WHAT YOU WILL DO
Output the entries from the line with "You are a GUI" through the end of the entries as a two-column CSV with the columns entry_text and answer, one row per entry. Put each value in a single quoted field with line breaks turned into spaces, and leave the pictures out.

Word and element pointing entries
○ ○ ○ ○ ○ ○ ○
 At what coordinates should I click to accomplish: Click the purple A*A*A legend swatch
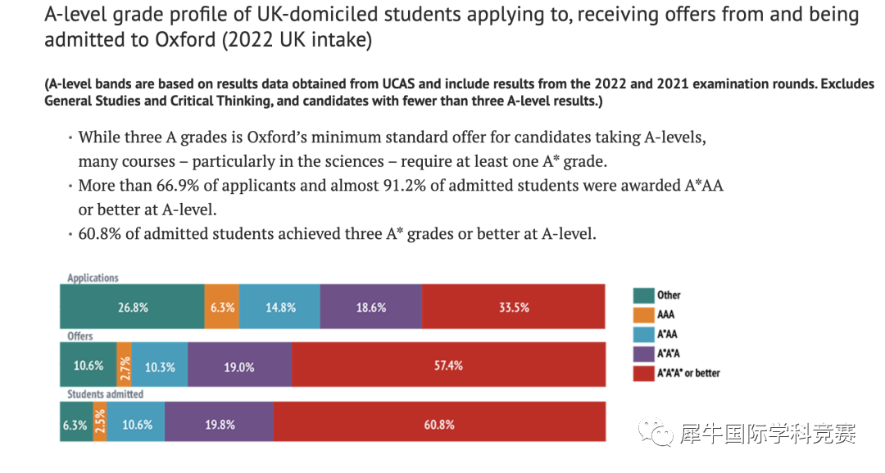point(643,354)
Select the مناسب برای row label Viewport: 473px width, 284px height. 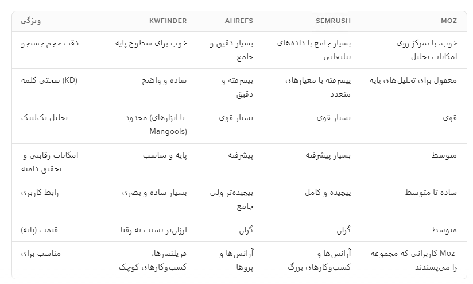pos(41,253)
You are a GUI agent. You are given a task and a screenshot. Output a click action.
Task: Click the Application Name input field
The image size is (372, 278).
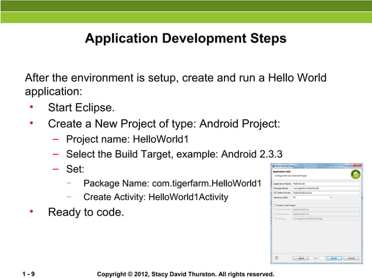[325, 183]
○ ○ ○ ○ ○ ○ ○
RESPONSE TO THE TASK
entry_text,answer
"You are a GUI agent. You are given a task and a screenshot. Output a click action. Task: Click the Application Name input field The image size is (372, 278).","[325, 183]"